Following the issue of the New Shares, the Company's issued share capital will consist of 17,501,485,100 ordinary shares with voting rights.

 

This figure may be used by shareholders as the denominator for the purposes of calculating whether they are required to notify an interest in, or any change to an interest in, the Company's share capital under the Financial Conduct Authority's Disclosure and Transparency Rules.

 

Enquiries:

 

Graham Hill

Premier African Minerals Limited

Tel: +27 (0) 100 201 281

Michael Cornish / Roland Cornish

Beaumont Cornish Limited

(Nominated Adviser)

Tel: +44 (0) 20 7628 3396

Douglas Crippen

CMC Markets UK Plc

Tel: +44 (0) 20 3003 8632

Toby Gibbs/Harry Davies-Ball

Shore Capital Stockbrokers Limited

Tel: +44 (0) 20 7408 4090

 

Nominated Adviser Statement

Beaumont Cornish Limited ("Beaumont Cornish"), which is authorised and regulated in the United Kingdom by the Financial Conduct Authority, is acting as nominated adviser to the Company in connection with this announcement and will not regard any other person as its client and will not be responsible to anyone else for providing the protections afforded to the clients of Beaumont Cornish or for providing advice in relation to such proposals. Beaumont Cornish has not authorised the contents of, or any part of, this document and no liability whatsoever is accepted by Beaumont Cornish for the accuracy of any information, or opinions contained in this document or for the omission of any information. Beaumont Cornish as nominated adviser to the Company owes certain responsibilities to the London Stock Exchange which are not owed to the Company, the Directors, Shareholders, or any other person.

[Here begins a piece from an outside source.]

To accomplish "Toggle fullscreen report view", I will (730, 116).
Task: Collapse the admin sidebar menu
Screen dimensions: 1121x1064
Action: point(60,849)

Forward Looking Statements

Certain statements in this announcement are or may be deemed to be forward looking statements. Forward looking statements are identified by their use of terms and phrases such as ''believe'' ''could'' "should" ''envisage'' ''estimate'' ''intend'' ''may'' ''plan'' ''will'' or the negative of those variations or comparable expressions including references to assumptions. These forward-looking statements are not based on historical facts but rather on the Directors' current expectations and assumptions regarding the Company's future growth results of operations performance future capital and other expenditures (including the amount. Nature and sources of funding thereof) competitive advantages business prospects and opportunities. Such forward looking statements reflect the Directors' current beliefs and assumptions and are based on information currently available to the Directors. A number of factors could cause actual results to differ materially from the results discussed in the forward-looking statements including risks associated with vulnerability to general economic and business conditions competition environmental and other regulatory changes actions by governmental authorities the availability of capital markets reliance on key personnel uninsured and underinsured losses and other factors many of which are beyond the control of the Company. Although any forward-looking statements contained in this announcement are based upon what the Directors believe to be reasonable assumptions. The Company cannot assure investors that actual results will be consistent with such forward-looking statements. 

Notes to Editors:

Premier African Minerals Limited (AIM: PREM) is a multi-commodity mining and natural resource development company focused on Southern Africa with its RHA Tungsten and Zulu Lithium projects in Zimbabwe.

 

The Company has a diverse portfolio of projects, which include tungsten, rare earth elements, lithium and tantalum in Zimbabwe and lithium and gold in Mozambique, encompassing brownfield projects with near-term production potential to grass-roots exploration.